NRHA Announces 2020 Hall of Fame Inductees

Sally Brown and Jerry Kimmel are Nrha Hall of Fame inductees 2020

Sally Brown and Jerry Kimmel
Sally Brown and Jerry Kimmel, Nrha inductees ©Nrha

Oklahoma City (Usa), August 29, 2020 – Following the presentation of the National Reining Horse Association (NRHA) Hall of Fame Committee’s recommended nominees, the Board of Directors and past Hall of Fame inductees voted to approve Sally Brown and Jerry Kimmel for induction into the NRHA Hall of Fame. Also announced was the selection of Oklahoma City Convention and Visitors Bureau President Mike Carrier as the NRHA Dale Wilkinson Lifetime Achievement Award recipient for 2020.

Sally Brown
Sally Brown was first involved in breeding cutting horses but when she switched to reining, she changed the industry forever. Her vision, innovation, knowledge of pedigrees, and innate management style put her far ahead of her time, in an era when reining breeding programs did not yet exist.

In 2008, the year after her passing, Sally was honored as the recipient of the first NRHA Dale Wilkinson Lifetime Achievement award in recognition of her contributions to and support of NRHA across so many platforms.

Jerry Kimmel
Jerry Kimmel is the hundredth inductee into the NRHA Hall of Fame.
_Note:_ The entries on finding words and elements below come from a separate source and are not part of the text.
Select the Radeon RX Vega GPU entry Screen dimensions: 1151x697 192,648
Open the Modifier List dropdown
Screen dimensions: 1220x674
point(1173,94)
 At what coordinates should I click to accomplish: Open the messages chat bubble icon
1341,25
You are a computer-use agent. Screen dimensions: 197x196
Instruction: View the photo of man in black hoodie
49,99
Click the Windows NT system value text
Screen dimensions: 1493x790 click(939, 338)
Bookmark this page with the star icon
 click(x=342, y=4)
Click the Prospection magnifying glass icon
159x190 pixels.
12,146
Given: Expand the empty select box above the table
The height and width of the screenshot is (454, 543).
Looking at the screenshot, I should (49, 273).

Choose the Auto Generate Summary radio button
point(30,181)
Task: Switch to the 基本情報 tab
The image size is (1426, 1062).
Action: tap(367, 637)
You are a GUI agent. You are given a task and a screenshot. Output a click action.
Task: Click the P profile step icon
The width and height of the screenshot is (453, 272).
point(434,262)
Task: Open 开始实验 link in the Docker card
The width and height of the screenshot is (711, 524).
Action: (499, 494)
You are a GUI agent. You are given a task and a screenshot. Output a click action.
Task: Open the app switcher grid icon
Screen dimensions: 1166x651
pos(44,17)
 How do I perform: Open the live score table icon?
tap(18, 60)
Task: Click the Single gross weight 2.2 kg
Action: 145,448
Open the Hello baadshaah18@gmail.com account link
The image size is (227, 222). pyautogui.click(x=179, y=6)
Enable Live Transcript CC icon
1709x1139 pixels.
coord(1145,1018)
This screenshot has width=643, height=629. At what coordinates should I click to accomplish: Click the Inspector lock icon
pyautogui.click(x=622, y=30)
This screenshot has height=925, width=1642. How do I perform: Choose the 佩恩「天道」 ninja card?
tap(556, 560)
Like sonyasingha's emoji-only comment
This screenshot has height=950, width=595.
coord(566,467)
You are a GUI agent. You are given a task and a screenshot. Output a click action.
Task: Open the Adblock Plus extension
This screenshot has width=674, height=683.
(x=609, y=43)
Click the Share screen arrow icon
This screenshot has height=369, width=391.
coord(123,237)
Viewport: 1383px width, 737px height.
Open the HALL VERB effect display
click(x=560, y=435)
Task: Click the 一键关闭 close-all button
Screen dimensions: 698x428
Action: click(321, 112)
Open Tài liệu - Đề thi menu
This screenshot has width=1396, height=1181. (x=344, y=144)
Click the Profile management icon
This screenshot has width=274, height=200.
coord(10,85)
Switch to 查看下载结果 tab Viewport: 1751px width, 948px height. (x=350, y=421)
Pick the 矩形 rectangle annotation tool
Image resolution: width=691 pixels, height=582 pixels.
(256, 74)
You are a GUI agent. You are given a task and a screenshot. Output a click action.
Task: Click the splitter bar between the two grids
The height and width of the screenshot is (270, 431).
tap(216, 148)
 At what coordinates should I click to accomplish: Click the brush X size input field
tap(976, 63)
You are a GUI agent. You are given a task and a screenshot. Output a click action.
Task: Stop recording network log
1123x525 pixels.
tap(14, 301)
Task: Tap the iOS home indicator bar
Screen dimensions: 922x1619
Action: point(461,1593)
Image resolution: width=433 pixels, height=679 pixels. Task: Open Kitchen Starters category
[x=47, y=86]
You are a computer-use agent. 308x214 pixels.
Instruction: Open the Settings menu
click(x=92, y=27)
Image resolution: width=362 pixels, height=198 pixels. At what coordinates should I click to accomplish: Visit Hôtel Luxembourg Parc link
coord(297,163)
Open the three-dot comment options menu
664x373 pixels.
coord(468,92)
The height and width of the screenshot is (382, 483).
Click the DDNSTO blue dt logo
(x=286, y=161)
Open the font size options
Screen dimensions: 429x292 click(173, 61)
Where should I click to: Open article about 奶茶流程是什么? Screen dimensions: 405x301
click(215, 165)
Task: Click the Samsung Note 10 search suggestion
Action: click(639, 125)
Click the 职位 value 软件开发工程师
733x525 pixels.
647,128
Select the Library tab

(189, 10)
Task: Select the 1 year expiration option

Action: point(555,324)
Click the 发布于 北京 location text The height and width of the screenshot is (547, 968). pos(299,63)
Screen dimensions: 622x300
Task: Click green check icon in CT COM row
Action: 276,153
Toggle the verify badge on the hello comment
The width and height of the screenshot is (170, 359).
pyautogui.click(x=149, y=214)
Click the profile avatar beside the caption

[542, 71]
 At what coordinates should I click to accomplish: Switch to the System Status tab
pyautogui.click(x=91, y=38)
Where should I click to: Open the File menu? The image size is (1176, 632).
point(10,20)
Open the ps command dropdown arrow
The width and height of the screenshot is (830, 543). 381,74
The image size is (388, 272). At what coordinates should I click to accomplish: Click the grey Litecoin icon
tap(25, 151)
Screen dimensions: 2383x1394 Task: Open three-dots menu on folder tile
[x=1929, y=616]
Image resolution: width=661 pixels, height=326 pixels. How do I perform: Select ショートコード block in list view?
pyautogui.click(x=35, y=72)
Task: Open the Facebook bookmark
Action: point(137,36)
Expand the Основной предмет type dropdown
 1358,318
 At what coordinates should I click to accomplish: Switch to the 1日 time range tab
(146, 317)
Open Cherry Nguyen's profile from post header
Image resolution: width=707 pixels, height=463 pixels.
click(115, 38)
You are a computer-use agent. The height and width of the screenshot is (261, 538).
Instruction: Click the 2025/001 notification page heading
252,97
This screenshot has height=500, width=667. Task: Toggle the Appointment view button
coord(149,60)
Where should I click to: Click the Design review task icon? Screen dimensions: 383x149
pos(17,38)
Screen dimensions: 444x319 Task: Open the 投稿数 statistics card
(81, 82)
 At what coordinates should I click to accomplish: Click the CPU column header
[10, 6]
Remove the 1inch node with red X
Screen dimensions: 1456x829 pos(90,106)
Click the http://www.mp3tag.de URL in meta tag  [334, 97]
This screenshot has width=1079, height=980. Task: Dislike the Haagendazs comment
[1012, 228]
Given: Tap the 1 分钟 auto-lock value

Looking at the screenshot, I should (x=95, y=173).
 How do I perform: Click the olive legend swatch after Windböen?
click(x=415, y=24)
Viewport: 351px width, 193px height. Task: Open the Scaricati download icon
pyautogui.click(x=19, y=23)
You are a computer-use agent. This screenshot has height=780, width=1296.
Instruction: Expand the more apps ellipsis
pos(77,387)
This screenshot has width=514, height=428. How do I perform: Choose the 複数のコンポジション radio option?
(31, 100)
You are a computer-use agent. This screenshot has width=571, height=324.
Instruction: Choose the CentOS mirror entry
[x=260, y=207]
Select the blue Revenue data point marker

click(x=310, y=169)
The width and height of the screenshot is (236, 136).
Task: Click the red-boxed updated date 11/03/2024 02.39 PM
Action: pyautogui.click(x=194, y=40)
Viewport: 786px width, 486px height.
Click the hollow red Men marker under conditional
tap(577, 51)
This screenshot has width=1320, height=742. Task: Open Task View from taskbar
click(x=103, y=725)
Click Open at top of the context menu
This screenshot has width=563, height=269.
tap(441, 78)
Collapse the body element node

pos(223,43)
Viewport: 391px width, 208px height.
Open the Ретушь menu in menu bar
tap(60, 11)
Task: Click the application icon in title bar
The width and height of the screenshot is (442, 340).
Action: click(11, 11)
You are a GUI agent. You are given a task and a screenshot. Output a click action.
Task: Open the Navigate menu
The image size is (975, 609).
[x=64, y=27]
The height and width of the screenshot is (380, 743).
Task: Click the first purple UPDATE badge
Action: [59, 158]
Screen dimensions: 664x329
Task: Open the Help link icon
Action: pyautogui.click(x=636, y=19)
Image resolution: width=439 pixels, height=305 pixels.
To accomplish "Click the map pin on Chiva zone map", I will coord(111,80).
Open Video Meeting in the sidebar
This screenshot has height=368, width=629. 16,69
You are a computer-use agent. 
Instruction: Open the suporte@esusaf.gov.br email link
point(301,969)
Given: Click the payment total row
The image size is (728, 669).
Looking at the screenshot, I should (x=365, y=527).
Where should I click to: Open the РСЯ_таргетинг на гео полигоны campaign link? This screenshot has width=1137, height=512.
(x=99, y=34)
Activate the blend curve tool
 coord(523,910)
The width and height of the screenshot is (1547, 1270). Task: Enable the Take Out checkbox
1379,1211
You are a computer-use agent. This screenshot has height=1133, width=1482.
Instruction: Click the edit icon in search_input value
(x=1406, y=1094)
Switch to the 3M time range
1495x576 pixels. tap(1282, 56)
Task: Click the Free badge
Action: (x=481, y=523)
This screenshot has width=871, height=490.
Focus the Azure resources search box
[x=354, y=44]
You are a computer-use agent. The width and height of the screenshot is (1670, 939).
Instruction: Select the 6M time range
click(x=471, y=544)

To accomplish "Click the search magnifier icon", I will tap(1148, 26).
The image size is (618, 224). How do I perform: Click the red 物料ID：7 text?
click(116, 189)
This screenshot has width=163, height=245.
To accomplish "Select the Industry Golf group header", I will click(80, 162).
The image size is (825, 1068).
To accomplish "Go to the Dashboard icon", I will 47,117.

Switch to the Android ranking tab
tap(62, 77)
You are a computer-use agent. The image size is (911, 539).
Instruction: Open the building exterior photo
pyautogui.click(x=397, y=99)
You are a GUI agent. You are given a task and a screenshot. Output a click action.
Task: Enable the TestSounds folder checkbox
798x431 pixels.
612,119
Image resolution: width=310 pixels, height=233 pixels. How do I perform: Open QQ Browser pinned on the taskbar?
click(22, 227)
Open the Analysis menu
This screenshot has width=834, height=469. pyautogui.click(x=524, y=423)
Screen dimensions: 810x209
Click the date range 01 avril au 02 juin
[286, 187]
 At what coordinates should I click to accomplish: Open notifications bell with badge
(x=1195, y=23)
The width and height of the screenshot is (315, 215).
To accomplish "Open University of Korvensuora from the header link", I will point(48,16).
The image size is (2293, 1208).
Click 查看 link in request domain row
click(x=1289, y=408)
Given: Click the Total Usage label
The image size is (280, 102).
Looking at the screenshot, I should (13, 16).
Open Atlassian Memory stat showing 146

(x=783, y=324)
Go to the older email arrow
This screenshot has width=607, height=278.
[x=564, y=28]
An extremely successful businessman who immersed himself into the horse world upon retirement, not even his vision could have predicted the impact he would have on the reining industry.

A defining moment for Jerry came with the 2006 Fédération Equestre Internationale (FEI) World Equestrian Games when he paid for Team USA to travel to Aachen, Germany. His son, Greg Kimmel, recalled. «They couldn’t raise all of the money for the trip, and Dad said, ‘We’re going. We’re doing this.’ He told everybody on that team, ‘Pack your bags. We’re going!’»

It was the trip of a lifetime. With Tim McQuay aboard, Kimmel’s stallion Mister Nicadual won team gold and an individual silver. It was a treasured honor and a proud moment for the unassuming man who had literally made it happen from behind the scenes.

The man who “loved horses and the people who love them” passed away this year at the age of 82 but his impact on the reining horse world will live on forever. Kimmel Reining Horses is still in operation thanks to Jerry’s daughter, Chris Pearce, who relocated the business and its horses to her ranch in Weatherford, Texas, in 2018.